Roberta: How does the work of the Purpose of Education Fund connect to the Foundation’s broader goal of supporting adolescent thriving?

Kathryn: I think of thriving as a state of being that extends across experiences and schooling and continues after high school. It’s an opportunity to explore and believe you have power over what your future can look like. You have the freedom to dream. Far too often, Black and Brown students and students furthest from opportunity are told what and how they need to learn, what they’re going to do, and how to be. At the most basic level, this work is about changing that dynamic. It’s about creating the conditions in which every young person has the freedom to dream, and then providing them with the appropriate supports to actualize those dreams.

Roberta: What are you most curious about with this new initiative and work?

Kathryn: I want to understand what thriving means to young people. What does their school experience need to look like to support their thriving? How do communities support their thriving? Is what we, as adults, think of thriving and agency the same as what young people think? I’m also curious about how we collaborate with young people in honest and authentic ways and how we create shared ownership and integrate what we’re collectively learning into what we’re building. How can we create spaces for learning between schools and out-of-school organizations, particularly around relationship building, which is often built into the programming for groups outside of school in ways that don’t always happen in school. How can strong, trusting relationships between young people and adults be the foundation for everything else?

Roberta: Grantmaking will be a component of your work. What other types of strategies will you employ to advance the Fund’s goals?

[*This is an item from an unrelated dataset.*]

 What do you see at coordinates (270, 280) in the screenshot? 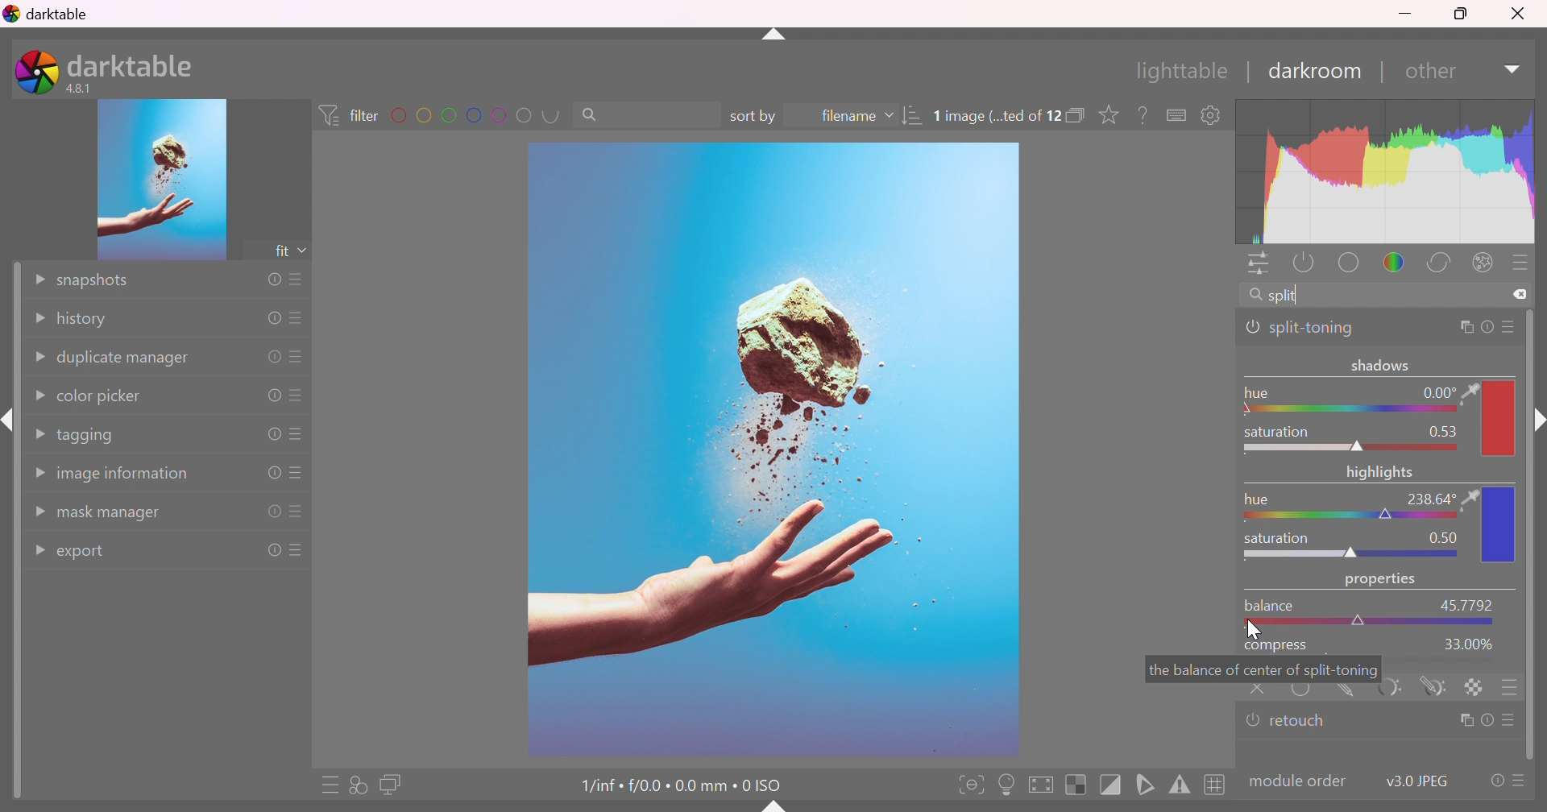
I see `reset` at bounding box center [270, 280].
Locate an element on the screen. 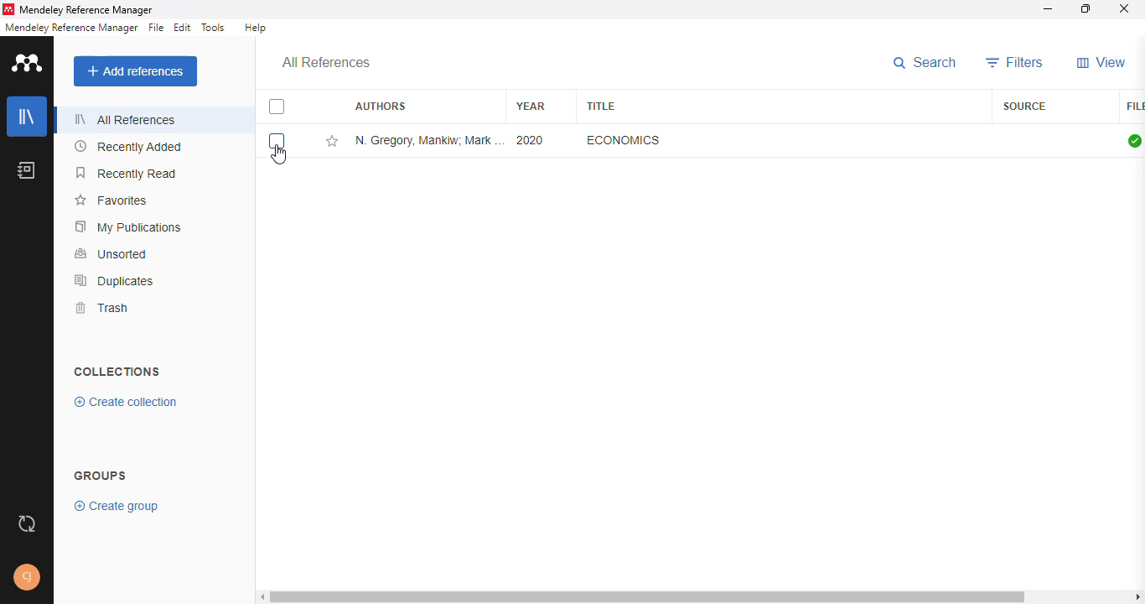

Kathryn: Convenings and storytelling will be important parts of the work. I hope by bringing people together across regions, roles, and spheres of influence we can build deeper relationships, understanding, and alignment. Hopefully, new narratives and strategies for advancing an affirmative vision of the public education system will emerge and spread – a vision that is rooted in a belief that systems and communities should be organized to support and nourish young people to bloom and thrive, like beautiful sunflowers.